The governance gap is the real problem
Here's the uncomfortable truth: 63% of organisations still lack formal AI governance policies. Of those that have policies, most were written with cloud AI tools in mind. They talk about approved vendor lists, data classification for external tools, acceptable use of SaaS AI platforms.
None of that covers the model running quietly on someone's laptop.
Effective governance for the BYOM era needs to address several things that most current policies don't:
Endpoint-level AI inventory. You can't govern what you can't see. Knowing which AI models are installed and running across your fleet — not just which SaaS tools are being accessed — is the new baseline.
Data handling classification for local inference. Just because data isn't leaving the building doesn't mean its use is uncontrolled. Policies need to specify what categories of data can be processed through local models, and under what conditions.

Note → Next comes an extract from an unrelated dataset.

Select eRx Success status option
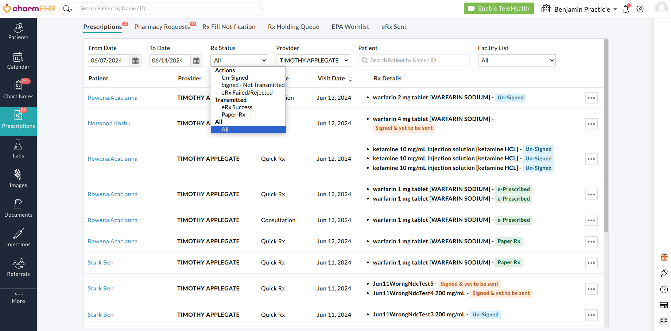The image size is (671, 331). [x=237, y=107]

Approved local tooling. Rather than a blanket prohibition that drives behaviour underground, smart organisations are establishing curated lists of approved local models for specific use cases — and providing legitimate routes for employees to request additions.
Departure procedures. When an employee leaves, standard offboarding processes weren't designed for the possibility that they've fine-tuned a model on your data. That needs to change.
The employees aren't the villains here
It's worth saying: most of the people running local AI models on their work laptops aren't trying to exfiltrate data or circumvent security. They're trying to do their jobs better, often with tools that are genuinely more private than the cloud-based alternatives they might otherwise use.
The analyst who runs sensitive client data through a local Mistral model instead of uploading it to ChatGPT might actually have better privacy instincts than colleagues who haven't thought about it at all. They've identified a legitimate need — AI-assisted analysis — and chosen an option that, in their view, keeps data in-house.
The problem is that "in-house but uncontrolled" isn't the same as "governed and secure." Good intentions don't create audit trails or risk assessments.
The organisations that will handle this well are the ones that meet employees where they are: acknowledging the legitimate productivity value of local AI tools, creating frameworks that allow sanctioned use, and building the visibility to know when the framework is being bypassed.
The organisations that will struggle are the ones treating BYOM as purely a security problem to be blocked, rather than a governance problem to be managed.
What to do now
If your current AI governance programme focuses entirely on monitoring outbound traffic and managing your approved SaaS vendor list, it's time to extend it. Start with an honest assessment of your endpoint landscape — are local AI tools already running in your environment? (Hint: they almost certainly are.)
From there, the work is familiar: classify the risk, build appropriate policies, create legitimate paths for employees who have genuine needs, and build the monitoring capability to detect what's outside those paths.
The models will keep getting smaller and more capable. The barrier to running genuinely powerful AI locally will keep dropping. This trend isn't reversing. The question is whether your governance keeps pace with it.